» Records supplied
◆ ◆ ◆ ◆ ◆ ◆ ◆
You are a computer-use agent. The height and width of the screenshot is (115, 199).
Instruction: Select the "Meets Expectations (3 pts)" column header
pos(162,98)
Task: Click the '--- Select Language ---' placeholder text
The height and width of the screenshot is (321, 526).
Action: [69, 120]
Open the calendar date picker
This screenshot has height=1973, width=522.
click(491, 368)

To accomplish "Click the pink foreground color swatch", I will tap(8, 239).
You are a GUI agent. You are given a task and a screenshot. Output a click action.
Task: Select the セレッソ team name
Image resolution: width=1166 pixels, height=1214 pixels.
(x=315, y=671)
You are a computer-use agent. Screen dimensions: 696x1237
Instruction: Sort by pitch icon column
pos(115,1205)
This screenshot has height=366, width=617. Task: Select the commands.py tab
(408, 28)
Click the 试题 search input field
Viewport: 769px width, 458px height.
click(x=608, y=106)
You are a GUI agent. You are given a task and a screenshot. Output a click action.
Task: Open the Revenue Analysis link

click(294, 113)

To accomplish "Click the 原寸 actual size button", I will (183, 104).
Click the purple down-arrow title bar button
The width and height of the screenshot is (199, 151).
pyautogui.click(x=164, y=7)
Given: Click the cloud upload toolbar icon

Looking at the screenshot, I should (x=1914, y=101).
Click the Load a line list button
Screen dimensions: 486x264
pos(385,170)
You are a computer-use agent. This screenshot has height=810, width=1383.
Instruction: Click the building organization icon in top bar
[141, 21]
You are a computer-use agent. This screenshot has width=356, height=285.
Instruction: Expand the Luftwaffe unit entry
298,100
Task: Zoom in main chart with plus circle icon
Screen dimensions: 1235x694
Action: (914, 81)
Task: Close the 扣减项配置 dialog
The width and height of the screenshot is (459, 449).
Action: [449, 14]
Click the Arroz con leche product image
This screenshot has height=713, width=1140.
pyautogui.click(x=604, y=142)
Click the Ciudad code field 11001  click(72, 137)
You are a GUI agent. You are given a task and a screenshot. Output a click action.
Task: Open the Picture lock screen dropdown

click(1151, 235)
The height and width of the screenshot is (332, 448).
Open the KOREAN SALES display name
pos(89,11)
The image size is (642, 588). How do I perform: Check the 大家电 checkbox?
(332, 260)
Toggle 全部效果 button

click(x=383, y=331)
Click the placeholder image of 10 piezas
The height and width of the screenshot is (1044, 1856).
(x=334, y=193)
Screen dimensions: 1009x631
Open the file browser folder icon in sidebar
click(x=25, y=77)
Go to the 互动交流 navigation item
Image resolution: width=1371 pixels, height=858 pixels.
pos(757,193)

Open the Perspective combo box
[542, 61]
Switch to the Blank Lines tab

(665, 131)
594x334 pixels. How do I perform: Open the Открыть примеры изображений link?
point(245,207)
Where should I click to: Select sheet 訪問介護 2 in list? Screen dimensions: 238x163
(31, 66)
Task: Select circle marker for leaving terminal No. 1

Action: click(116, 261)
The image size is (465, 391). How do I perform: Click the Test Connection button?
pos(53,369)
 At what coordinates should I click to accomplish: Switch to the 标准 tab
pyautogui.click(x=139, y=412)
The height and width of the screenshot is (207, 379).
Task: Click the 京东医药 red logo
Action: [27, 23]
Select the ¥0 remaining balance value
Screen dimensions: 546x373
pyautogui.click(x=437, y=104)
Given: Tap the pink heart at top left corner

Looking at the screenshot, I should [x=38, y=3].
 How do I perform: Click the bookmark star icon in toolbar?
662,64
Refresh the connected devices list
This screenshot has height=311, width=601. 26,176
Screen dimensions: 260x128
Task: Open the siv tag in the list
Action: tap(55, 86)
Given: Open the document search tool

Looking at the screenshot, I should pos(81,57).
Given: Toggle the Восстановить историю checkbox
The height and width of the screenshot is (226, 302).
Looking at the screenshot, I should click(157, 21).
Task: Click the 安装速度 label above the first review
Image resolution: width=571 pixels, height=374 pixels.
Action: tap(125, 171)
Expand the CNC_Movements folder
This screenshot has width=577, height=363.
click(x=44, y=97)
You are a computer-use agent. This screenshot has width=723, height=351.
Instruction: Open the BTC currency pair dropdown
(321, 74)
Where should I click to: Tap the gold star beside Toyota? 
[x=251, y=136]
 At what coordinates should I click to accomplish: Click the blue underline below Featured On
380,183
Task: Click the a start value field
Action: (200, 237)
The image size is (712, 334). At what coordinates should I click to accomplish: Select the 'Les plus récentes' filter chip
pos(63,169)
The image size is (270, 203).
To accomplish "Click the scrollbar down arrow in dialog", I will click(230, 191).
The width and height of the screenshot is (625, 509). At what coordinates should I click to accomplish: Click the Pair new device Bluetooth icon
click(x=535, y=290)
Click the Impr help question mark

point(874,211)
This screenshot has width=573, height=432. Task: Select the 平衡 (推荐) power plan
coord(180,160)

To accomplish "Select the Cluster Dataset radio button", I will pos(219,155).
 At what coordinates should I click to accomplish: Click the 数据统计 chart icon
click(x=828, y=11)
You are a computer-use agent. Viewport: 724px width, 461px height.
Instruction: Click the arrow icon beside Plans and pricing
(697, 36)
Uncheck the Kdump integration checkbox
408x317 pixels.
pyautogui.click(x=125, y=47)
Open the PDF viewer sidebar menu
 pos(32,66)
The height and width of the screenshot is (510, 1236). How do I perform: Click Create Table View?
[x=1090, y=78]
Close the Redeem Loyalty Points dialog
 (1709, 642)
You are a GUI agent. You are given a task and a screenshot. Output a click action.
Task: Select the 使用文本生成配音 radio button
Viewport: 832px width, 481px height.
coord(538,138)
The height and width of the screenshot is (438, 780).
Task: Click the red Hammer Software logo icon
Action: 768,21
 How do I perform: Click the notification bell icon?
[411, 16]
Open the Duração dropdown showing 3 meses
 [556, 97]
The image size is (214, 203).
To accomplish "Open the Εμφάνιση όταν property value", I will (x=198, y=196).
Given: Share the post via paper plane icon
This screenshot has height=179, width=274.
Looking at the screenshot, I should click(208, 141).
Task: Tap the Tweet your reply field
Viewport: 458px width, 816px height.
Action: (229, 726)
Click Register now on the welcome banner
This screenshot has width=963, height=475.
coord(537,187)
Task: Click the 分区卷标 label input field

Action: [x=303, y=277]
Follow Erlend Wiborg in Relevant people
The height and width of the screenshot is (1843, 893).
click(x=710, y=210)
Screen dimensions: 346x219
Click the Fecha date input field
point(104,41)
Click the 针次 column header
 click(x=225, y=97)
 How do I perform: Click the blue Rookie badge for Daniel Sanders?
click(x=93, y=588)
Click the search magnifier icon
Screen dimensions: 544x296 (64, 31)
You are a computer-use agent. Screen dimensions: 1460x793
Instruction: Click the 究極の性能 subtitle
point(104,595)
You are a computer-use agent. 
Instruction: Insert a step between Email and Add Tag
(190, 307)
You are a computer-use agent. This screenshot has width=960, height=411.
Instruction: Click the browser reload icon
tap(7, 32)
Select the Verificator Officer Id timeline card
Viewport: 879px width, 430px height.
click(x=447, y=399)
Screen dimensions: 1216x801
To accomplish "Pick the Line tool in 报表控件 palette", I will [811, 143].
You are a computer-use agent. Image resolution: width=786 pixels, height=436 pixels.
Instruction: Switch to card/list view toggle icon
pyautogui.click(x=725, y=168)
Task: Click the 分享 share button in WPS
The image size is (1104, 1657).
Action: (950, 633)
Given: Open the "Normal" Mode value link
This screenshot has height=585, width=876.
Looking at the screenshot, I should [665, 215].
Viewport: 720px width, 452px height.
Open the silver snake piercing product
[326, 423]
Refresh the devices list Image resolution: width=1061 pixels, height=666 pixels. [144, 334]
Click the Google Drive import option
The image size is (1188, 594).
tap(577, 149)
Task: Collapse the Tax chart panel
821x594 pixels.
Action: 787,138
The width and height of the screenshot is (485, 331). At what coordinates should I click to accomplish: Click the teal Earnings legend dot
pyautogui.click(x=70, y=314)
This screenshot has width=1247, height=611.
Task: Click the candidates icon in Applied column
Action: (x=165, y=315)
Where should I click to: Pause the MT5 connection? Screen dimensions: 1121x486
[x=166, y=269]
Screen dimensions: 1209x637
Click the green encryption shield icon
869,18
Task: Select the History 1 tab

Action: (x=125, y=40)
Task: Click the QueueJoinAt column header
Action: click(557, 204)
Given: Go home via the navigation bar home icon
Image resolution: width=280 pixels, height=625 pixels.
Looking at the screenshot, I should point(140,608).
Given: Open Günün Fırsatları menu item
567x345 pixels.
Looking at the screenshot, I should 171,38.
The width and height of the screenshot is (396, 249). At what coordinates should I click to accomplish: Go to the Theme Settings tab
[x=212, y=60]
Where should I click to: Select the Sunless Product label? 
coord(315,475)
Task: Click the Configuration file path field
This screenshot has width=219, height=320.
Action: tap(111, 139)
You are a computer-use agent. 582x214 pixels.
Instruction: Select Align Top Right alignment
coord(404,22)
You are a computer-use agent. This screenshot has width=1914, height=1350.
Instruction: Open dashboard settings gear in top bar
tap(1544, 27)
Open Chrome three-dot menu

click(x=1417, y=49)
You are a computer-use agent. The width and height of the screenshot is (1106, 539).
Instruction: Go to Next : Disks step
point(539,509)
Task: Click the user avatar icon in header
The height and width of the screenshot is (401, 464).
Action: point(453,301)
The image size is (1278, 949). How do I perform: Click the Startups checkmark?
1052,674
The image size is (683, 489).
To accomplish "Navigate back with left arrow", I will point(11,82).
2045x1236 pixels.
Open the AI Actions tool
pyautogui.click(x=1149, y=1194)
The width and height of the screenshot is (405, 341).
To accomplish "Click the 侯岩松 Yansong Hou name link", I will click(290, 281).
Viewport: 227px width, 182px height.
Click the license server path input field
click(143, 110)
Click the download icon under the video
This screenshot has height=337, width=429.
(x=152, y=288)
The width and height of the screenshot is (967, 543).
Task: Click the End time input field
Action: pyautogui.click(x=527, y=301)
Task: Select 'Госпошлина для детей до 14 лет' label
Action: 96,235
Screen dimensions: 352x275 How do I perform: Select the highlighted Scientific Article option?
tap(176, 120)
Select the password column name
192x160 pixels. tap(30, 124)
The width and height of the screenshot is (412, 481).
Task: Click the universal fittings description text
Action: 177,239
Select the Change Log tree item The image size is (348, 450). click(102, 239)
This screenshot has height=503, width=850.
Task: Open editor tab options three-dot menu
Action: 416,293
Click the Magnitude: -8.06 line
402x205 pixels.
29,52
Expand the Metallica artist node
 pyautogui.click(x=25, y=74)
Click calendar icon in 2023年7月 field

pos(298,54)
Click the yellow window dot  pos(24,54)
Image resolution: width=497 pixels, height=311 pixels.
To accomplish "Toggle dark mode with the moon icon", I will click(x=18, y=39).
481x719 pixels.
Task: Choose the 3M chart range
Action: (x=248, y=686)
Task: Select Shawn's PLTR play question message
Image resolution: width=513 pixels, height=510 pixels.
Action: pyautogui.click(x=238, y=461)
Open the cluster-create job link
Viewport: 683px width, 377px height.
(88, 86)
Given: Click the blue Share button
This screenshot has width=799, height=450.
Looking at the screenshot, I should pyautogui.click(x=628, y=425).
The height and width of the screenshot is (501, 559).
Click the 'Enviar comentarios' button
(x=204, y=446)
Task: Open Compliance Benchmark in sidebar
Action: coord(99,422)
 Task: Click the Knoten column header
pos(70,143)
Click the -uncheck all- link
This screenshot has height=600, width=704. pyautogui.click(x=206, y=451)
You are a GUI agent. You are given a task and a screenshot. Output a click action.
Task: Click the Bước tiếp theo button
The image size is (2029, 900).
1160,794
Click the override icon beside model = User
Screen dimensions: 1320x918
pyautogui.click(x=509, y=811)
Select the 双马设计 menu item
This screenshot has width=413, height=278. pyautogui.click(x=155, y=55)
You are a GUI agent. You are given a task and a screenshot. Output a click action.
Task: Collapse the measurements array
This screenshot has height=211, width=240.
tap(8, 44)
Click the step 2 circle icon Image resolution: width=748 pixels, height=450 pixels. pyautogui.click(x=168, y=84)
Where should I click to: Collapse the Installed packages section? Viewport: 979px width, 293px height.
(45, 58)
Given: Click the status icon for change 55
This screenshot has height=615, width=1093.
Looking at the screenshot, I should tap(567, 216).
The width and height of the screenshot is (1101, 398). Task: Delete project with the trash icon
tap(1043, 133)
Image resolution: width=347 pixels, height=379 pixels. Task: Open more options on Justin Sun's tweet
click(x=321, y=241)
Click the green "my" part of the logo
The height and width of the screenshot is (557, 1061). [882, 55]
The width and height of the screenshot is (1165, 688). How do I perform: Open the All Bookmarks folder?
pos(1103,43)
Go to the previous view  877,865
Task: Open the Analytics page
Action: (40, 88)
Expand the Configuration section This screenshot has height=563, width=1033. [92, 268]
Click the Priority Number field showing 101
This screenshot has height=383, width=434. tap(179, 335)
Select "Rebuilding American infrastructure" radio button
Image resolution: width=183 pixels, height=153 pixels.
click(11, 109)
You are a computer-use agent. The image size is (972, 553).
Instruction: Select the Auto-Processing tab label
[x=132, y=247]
◆ ◆ ◆ ◆ ◆ ◆ ◆
» Prompt
Starting with the line that contains "594x334 pixels. How" and going on through the line that contains "Looking at the screenshot, I should [x=38, y=3].", repeat those items word for word.

» Solution to this task
594x334 pixels. How do I perform: Open the Открыть примеры изображений link?
point(245,207)
Where should I click to: Select sheet 訪問介護 2 in list? Screen dimensions: 238x163
(31, 66)
Task: Select circle marker for leaving terminal No. 1

Action: click(116, 261)
The image size is (465, 391). How do I perform: Click the Test Connection button?
pos(53,369)
 At what coordinates should I click to accomplish: Switch to the 标准 tab
pyautogui.click(x=139, y=412)
The height and width of the screenshot is (207, 379).
Task: Click the 京东医药 red logo
Action: [27, 23]
Select the ¥0 remaining balance value
Screen dimensions: 546x373
pyautogui.click(x=437, y=104)
Given: Tap the pink heart at top left corner

Looking at the screenshot, I should [x=38, y=3].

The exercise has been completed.